* **Texte fourni**:
Pour son retour sur scène, le comédien Grégory Montel se glisse dans la tête d’un quadragénaire fasciné par le chanteur Claude Nougaro. Un huis clos mental rythmé par l’accordéon qui se joue à partir de vendredi à Marseille, avant de rejoindre Paris début mars.

" Je n’avais pas envie d’écrire un biopic ", raconte Charif Ghattas, l’auteur
d’ Ici Nougaro, qui met également en scène la pièce avec Grégory Montel, bien connu du grand public depuis son rôle d’agent artistique dans la série à succès Dix pour cent.

Cette fois, le comédien se retrouve de l’autre côté du miroir, jouant lui-même un acteur tourmenté et à bout de souffle, Mathias, totalement habité par la figure du chanteur toulousain Claude Nougaro (1929-2004), un des grands noms du jazz et de la chanson française, dont il est un sosie et qu’il rêve d’incarner au cinéma.

Un soliloque exigeant, donnant à entendre autrement les mots du " Petit taureau " toulousain et que le comédien a accepté d’endosser à condition de ne pas être seul sur la scène du Théâtre des Bernardines de Marseille, où la pièce se donne jusqu’au 28 janvier.

* **Tâche à réaliser**: Reprenez le texte sur la pièce Ici Nougaro et poursuivez-le après sa dernière phrase.

* **Données extraites**:
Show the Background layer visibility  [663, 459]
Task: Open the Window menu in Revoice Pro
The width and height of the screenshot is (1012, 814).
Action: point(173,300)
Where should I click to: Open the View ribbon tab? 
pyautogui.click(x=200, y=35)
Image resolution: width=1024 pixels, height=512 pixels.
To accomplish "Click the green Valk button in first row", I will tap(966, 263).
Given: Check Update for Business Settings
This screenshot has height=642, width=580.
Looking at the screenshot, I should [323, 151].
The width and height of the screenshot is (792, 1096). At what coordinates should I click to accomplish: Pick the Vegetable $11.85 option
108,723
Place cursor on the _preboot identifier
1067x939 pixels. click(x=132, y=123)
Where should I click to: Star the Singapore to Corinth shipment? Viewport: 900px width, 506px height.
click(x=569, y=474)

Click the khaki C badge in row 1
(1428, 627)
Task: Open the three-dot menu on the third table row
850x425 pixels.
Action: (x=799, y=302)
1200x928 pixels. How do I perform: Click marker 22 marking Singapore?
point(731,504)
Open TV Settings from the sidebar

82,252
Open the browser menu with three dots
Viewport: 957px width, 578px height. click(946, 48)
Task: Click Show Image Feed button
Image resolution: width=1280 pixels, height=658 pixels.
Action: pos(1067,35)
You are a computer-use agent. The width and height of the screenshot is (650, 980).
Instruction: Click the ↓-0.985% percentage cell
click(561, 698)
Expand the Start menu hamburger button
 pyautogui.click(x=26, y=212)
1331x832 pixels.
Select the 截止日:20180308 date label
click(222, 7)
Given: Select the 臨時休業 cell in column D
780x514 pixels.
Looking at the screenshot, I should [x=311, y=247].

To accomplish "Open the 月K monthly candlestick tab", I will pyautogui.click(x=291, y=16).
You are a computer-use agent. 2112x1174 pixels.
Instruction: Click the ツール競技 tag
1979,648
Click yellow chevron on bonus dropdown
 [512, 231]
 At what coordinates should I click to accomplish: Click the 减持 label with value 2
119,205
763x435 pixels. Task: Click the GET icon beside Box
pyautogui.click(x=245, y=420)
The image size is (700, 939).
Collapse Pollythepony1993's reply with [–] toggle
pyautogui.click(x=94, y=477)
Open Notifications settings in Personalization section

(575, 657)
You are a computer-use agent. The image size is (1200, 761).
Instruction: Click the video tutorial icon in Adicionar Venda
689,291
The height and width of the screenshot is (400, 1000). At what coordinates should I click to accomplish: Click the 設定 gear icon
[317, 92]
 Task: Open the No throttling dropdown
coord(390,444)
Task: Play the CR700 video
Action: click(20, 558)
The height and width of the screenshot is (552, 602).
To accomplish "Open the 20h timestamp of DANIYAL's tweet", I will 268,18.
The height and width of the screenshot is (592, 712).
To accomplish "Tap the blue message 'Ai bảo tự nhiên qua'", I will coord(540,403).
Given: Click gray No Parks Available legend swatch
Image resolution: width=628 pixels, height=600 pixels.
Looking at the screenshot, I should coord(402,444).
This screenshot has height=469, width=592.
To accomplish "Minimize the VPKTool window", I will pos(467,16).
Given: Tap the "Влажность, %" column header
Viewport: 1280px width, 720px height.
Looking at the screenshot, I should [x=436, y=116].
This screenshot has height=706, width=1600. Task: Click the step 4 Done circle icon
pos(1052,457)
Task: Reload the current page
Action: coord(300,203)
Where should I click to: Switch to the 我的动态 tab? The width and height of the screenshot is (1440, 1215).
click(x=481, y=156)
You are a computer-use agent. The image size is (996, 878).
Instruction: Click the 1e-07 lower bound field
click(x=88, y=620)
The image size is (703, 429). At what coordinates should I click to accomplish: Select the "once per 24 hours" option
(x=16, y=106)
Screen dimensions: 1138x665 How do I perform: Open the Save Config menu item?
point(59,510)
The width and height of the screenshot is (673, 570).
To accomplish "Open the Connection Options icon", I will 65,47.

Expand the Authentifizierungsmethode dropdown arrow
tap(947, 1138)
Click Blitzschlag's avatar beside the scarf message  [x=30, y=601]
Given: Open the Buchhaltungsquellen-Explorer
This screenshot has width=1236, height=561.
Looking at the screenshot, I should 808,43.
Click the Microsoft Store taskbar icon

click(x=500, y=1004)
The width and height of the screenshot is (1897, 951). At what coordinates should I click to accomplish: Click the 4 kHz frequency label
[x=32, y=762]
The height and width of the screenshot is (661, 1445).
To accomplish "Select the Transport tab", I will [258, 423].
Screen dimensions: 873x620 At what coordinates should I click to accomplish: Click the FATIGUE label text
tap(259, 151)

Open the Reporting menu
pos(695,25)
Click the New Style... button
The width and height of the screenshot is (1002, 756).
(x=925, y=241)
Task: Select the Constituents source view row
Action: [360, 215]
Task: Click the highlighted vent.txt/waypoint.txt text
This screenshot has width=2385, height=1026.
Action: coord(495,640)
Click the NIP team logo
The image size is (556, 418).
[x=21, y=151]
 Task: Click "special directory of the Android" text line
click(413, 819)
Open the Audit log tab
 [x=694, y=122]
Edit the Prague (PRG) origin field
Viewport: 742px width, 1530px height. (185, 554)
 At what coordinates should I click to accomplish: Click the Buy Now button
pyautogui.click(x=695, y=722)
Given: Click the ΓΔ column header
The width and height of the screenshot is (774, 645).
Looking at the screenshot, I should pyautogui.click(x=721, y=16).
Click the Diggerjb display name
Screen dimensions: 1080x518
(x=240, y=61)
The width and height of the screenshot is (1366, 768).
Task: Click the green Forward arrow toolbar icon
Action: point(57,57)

* **Résultat de l'exercice**:
Dans ce " poème dramatique ", le sosie de l’artiste " est visité par une espèce de musicien " prénommé Jacques – en référence à l’écrivain Jacques Audiberti, compagnon de route de Nougaro – qui est aussi une sorte de " projection du surmoi de Mathias ", explique Charif Ghattas.

Souvent dissimulé derrière les tentures aux couleurs chaudes qui habillent le plateau, c’est Lionel Suarez qui incarne ce second personnage totalement muet, à l’exception des sons qui émanent de son accordéon et forment une composition musicale originale.

" J’ai essayé de m’inspirer des expériences que j’ai eues " avec Nougaro, témoigne le musicien, qui a bien connu le chanteur.

" Ce qui est intéressant avec l’accordéon, c’est que c’est une espèce d’orchestre mobile ", relève-t-il, assurant que c’est particulièrement " porteur " pour les comédiens.

En peignoir ou chemise ouverte sous un perfecto de cuir, prêt à dégainer à tout moment le micro qui dépasse de sa poche de jean, Grégory Montel campe un Mathias profondément touchant dans sa dérive, sous le regard souvent interloqué d’un Jacques impuissant.

" On a essayé de proposer quelque chose d’un peu performatif, qui soit un peu plus original qu’une simple chanson, de casser un peu les codes ", souligne le comédien de 46 ans, qui admet avoir trouvé un certain nombre " d’identifications " avec Claude Nougaro, qu’il a " beaucoup vu " en concert lorsqu’il avait une vingtaine d’années.

" Son physique me parlait beaucoup : c’est un homme pas très grand, qui avait des problèmes avec son image ", qui avait " peur des femmes " tout en étant " fasciné " par elles, qui parlait avec " un accent, énumère celui qui sera bientôt à l’affiche de la série américaine Transatlantic, sur Netflix, tournée en partie à Marseille.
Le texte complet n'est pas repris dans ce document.